O próprio Staffors Beer afirmou: “Provavelmente a primeira e mais clara visão dentro da natureza do controlo… foi que este não trata de puxar alavancas para produzir os resultados desejados e inexoráveis. Esta noção de controlo aplica-se só a máquinas triviais.

Nunca se aplica um sistema total que inclui qualquer classe de elemento probabilístico – desde a meteorologia, até às pessoas: desde os mercados à política económica. Não: a característica de um sistema não-trivial que está sob controlo é que apesar de tratar com variáveis demasiados extensas para quantificar, demasiado incertas para ser expressadas, e até demasiado difíceis de compreender, algo pode ser feito para gerar um objetivo previsível. Wiener encontrou precisamente a palavra que queria na operação dos grandes barcos da antiga Grécia. No mar, os grandes barcos batalhavam contra a chuva, o vento e as marés – questões imprevisíveis. No entanto, se o homem, operando sobre o leme, podia manter o olhar sobre um farol longínquo, poderia manipular a cana do leme, ajustando-a constantemente em tempo real, até alcançar a luz. Esta é a função do timoneiro. Nos tempos rústicos de Homero, a palavra grega para designar o timoneiro era “kybernetes”, que Wiener traduziu para inglês como “Cybernetics”, em português: cibernética.

Numa reflexão muito poética dada por Gordon Pask, a cibernética é “a ciência das metáforas a ser defendidas.”

Cibernética e robótica[editar | editar código-fonte]

Muita gente associa a cibernética à robótica, aos robôs e ao conceito de “cyborg” devido ao uso que se tem dado em algumas obras de ficção científica, mas do ponto de vista estritamente científico, a cibernética trata de sistemas de controlo baseados na retroalimentação.

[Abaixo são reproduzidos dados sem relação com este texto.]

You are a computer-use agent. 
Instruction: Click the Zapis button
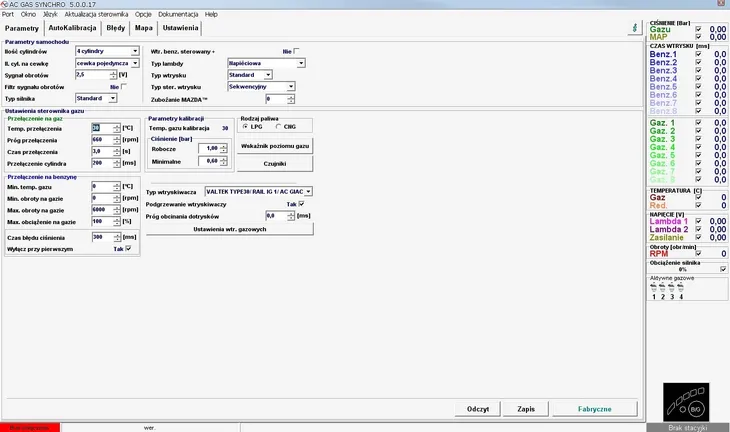click(x=525, y=409)
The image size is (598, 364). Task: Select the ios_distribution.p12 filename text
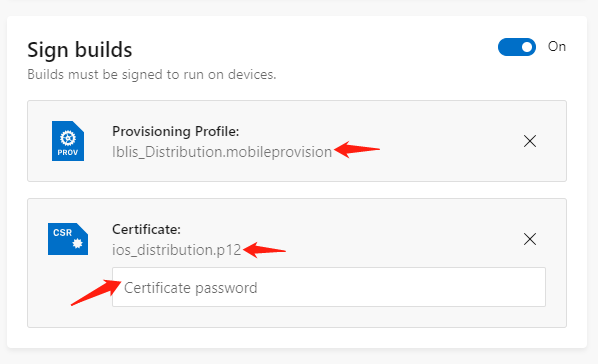pos(177,250)
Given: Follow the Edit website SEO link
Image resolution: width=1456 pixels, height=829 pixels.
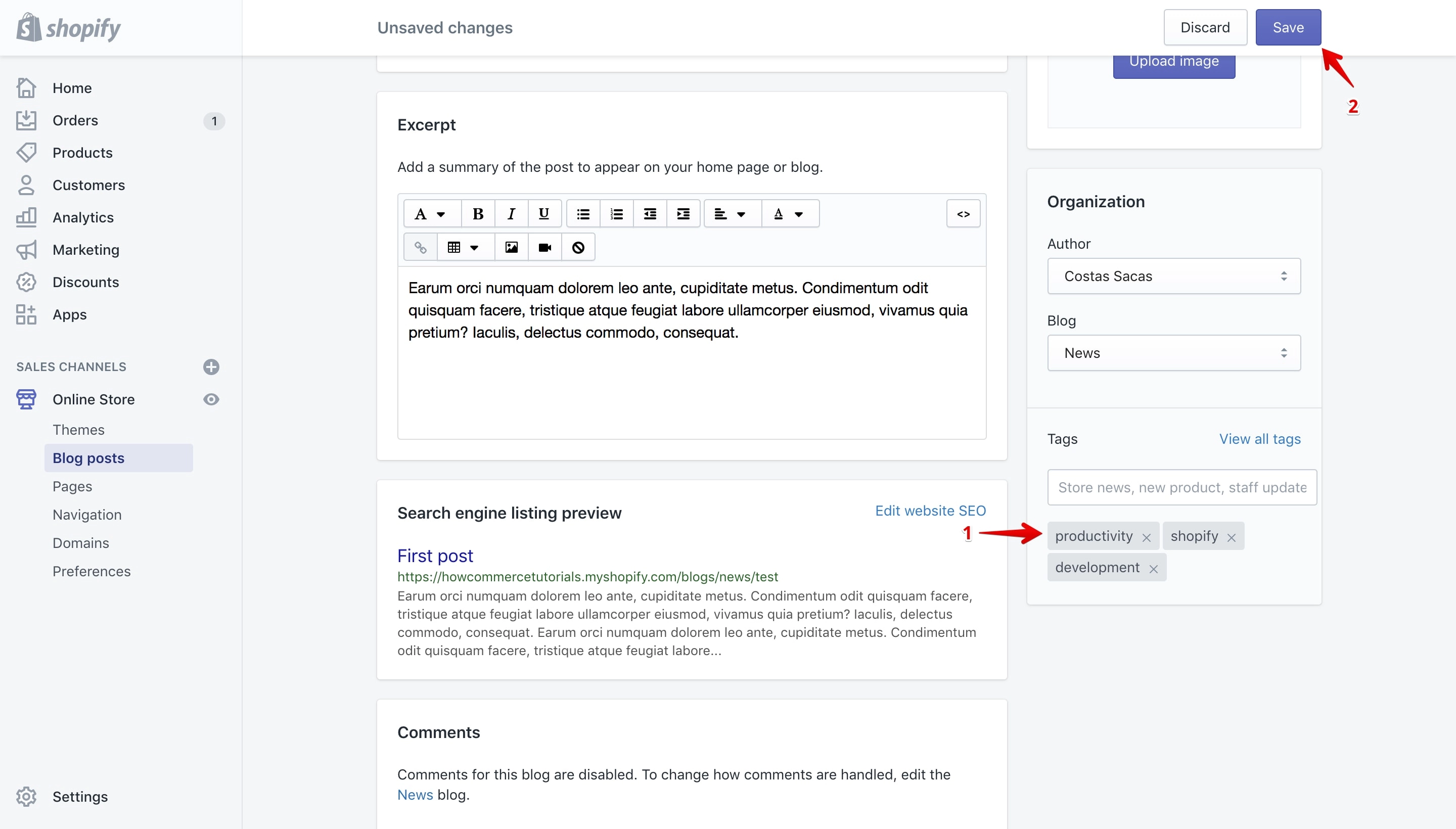Looking at the screenshot, I should pyautogui.click(x=930, y=511).
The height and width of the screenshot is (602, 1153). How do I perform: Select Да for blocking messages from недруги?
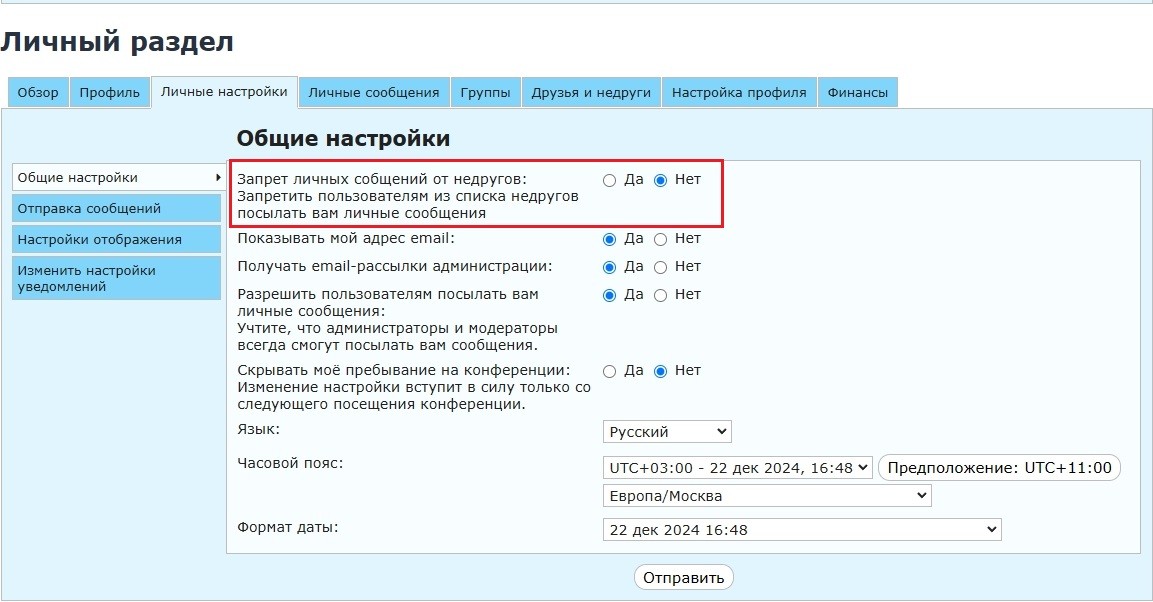click(x=610, y=180)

Certas aplicações da cibernética podem apresentar algumas desvantagens”, por exemplo:

  • A criação de máquinas complexas que substituem os trabalhadores provocaria uma redução de pessoal.
  • No futuro já não se contrataria pessoal “velho” e contratariam técnicos jovens para a manutenção das máquinas.
  • É uma tecnologia muito potente mas a sua grande limitação é encontrar a relação máquina-sistema nervoso, já que para isto devia conhecer-se o sistema nervoso perfeitamente.

Algumas vantagens são:

  • A redução das jornadas laborais, os trabalhos complexos ou rotineiros passariam a ser das máquinas. Além disso, a cibernética contribui muito para o campo medicinal.
  • Um conhecimento maior de como funcionam os sistemas complexos poderia levar à solução de problemas também complexos como a criminalidade em grandes cidades.

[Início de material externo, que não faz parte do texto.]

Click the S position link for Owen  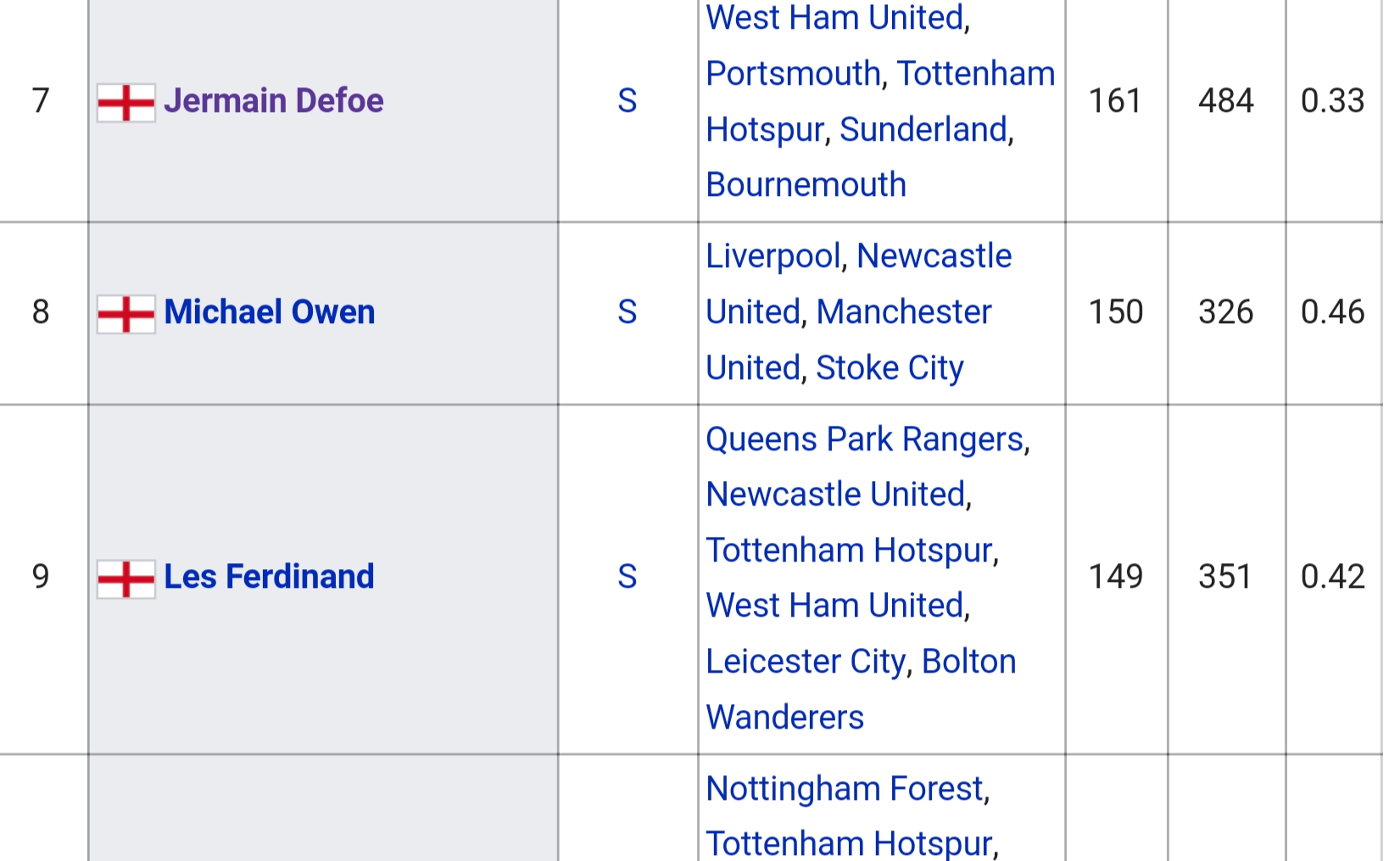[627, 311]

Algumas “desvantagens” são:

  • Substituição de mão-de-obra humana por mão-de-obra robótica.
  • Eventualmente aumentaria a desigualdade social, favorecendo quem tem recursos para adquirir e utilizar máquinas. Os ricos ficariam mais ricos e os pobres mais pobres.
  • Os países mais industrializados exerceriam um controlo ainda maior sobre os países com menos tecnologias, que ficariam perigosamente dependentes dos primeiros.

Transformação de “desvantagens” em vantagens:

  • A substituição da mão-de-obra “barata” por máquinas complexas emancipa o homom de trabalhos desagradáveis.
  • Ao aumentar cada vez mais e mais a cibernética e a automatização, o chamado “desemprego” converter-se-ia no que os gregos chamam “ocio” ou artes liberais (conjunto de estudos e disciplinas que provê conhecimentos, métodos e habilidades intelectuais "gerais" para seus estudantes, ao invés de focar em especializações ocupacionais).
  • Ao substituir-se a mão-de-obra humana por mão-de-obra robótica o homem ficaria por fim emancipado de trabalhos incómodos, rotineiros, alienantes, perigosos, nocivos, degradantes, etc.
  • Não haveria razão para continuar como o sistema de exploração “do homem por parte do homem”.

Cibernética e revolução tecnológica[editar | editar código-fonte]

A cibernética tem desempenhado um papel decisivo no surgimento da atual revolução tecnológica. Alan Turing, aluno de John von Neumann (outro pioneiro da cibernética), ambos precursores do computador e Claude Shannon, aluno de Norbert Wiener com a sua Teoria da Informação.

Educação[editar | editar código-fonte]

Os conceitos e princípios da cibernética também se aplicam na pedagogia conhecida como pedagogia cibernética.